Die Blutgefäße sind sehr stark beansprucht: Sie halten dem Blutdruck stand, um rund um die Uhr Blut durch den Organismus zu transportieren. Werden sie mechanisch verletzt, regenerieren sie sich meist schnell wieder. Doch auch die Blutgefäße können erkranken, was verheerende Folgen für den Körper haben kann. Ist der Blutfluss im Zuge eines erkrankten Gefäßes gestört, wird ein Organ oder Gewebe nicht mehr ausreichend mit Blut versorgt und Zellen sterben ab. 
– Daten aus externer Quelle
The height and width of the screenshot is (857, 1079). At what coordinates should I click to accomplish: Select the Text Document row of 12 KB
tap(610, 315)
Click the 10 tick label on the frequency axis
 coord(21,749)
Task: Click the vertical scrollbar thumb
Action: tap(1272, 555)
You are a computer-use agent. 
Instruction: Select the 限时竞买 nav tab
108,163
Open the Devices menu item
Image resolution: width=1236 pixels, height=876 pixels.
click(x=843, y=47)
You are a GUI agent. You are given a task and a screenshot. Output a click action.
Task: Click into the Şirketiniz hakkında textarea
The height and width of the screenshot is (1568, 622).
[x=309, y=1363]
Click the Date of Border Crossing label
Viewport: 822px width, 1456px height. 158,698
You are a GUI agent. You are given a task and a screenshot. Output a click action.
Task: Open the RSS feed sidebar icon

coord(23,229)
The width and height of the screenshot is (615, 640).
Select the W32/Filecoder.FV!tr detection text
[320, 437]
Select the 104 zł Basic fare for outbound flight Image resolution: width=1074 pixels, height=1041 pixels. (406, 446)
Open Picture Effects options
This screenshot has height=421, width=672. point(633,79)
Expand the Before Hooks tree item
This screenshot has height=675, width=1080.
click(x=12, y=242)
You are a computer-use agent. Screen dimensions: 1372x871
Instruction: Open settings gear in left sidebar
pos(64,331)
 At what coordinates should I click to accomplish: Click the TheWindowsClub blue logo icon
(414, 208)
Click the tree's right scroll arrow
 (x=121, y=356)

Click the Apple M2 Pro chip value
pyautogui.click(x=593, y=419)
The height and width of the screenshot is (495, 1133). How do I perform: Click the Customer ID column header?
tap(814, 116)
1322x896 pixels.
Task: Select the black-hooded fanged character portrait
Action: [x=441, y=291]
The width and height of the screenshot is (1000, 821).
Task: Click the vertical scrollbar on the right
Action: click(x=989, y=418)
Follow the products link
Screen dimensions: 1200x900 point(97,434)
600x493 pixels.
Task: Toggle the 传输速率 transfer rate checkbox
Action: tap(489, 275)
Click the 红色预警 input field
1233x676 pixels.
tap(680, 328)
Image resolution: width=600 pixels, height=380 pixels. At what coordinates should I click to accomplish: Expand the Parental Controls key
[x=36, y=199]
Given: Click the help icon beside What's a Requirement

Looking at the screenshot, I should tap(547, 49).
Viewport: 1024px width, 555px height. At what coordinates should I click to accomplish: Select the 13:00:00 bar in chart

Die Atherosklerose, auch Arteriosklerose genannt, ist eine der häufigsten Gefäßerkrankungen, bei der sogenannte Plaques in die Gefäßinnenwand (Intima) eingelagert werden. Das Gefäß verliert dadurch an Elastizität und verengt sich, wodurch der Blutfluss erschwert sein kann. Arteriosklerose ist einer der größten Risikofaktoren für Herz-Kreislauferkrankungen, etwa einen Herzinfarkt oder Schlaganfall. Weitere Gefäßerkrankungen sind:

  • Vaskulitis (Gefäßentzündung)
  • Krampfadern
  • Besenreiser
  • Schaufensterkrankheit (PAVK)
  • Aneurysma
  • Thrombose
  • Chronisch-venöse Insuffizienz
  • Venenentzündung (Phlebitis)

Ein gesundes Blutgefäßsystem ist wichtig, um Herzproblemen vorzubeugen. Deshalb sollten bestehende Gefäßerkrankungen immer behandelt werden. Einigen Krankheiten, etwa der Arteriosklerose, lässt sich mit einem rauchfreien Lebensstil, einer gesunden Ernährung und viel Bewegung gut vorbeugen.